In the report that led to the state's actions, health department investigator Darin Hatch detailed maltreatment of 10 different clients, including physical assault and sexual misconduct. A subsequent health department investigation by Earl F. Bakke found maltreatment in the care of a client who fractured her hip on the day Chappy's was ordered closed.

The lawsuit filed by Steck, an attorney from Edina, Minn., names Hatch and investigator Amy Hyers as well as the health commissioner as defendants.

In his news release, Steck charged the investigators with "intentional failure to investigate as required by law, concealment of evidence, coercion of witnesses, bias and attempts to blacklist former Chappy's employees."
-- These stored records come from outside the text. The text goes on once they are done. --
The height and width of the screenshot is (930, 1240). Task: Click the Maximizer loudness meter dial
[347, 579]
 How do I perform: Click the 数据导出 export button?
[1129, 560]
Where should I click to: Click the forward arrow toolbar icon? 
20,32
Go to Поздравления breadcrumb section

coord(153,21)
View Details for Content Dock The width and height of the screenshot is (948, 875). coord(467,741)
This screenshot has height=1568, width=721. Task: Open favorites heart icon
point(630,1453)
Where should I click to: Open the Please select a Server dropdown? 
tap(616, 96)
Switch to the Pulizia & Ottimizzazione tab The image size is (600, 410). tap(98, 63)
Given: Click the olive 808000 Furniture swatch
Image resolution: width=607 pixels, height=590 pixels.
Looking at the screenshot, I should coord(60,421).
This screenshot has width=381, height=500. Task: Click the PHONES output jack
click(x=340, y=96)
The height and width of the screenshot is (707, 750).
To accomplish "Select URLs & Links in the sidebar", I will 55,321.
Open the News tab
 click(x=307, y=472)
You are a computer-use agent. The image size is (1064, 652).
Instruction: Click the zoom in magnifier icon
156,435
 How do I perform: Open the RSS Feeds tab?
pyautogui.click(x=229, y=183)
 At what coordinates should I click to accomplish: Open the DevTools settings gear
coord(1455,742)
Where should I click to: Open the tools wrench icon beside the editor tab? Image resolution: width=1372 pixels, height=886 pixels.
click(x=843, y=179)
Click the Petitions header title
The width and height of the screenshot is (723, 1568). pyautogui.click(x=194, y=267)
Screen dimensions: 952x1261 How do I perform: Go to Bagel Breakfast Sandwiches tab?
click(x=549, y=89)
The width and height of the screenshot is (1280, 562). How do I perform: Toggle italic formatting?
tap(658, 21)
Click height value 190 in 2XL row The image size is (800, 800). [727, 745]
About the latter, the news release claims that "MDH employees have quietly distributed a blacklist directing health care facilities to refuse to hire former Chappy's employees, including those not accused of any maltreatment."

The allegations in Hatch's report included a staff member hitting a client with a frying pan and threatening to kill his cat, one staff member hitting a client in the head while another staffer held the client down, and two staff members having sexual relations with a client.

The findings tied the death of one client, Steven G. Nelson, to a severe beating at the facility. Steck and Theresa Olson have denied that Nelson was mistreated and have said his death had nothing to do with his care at Chappy's.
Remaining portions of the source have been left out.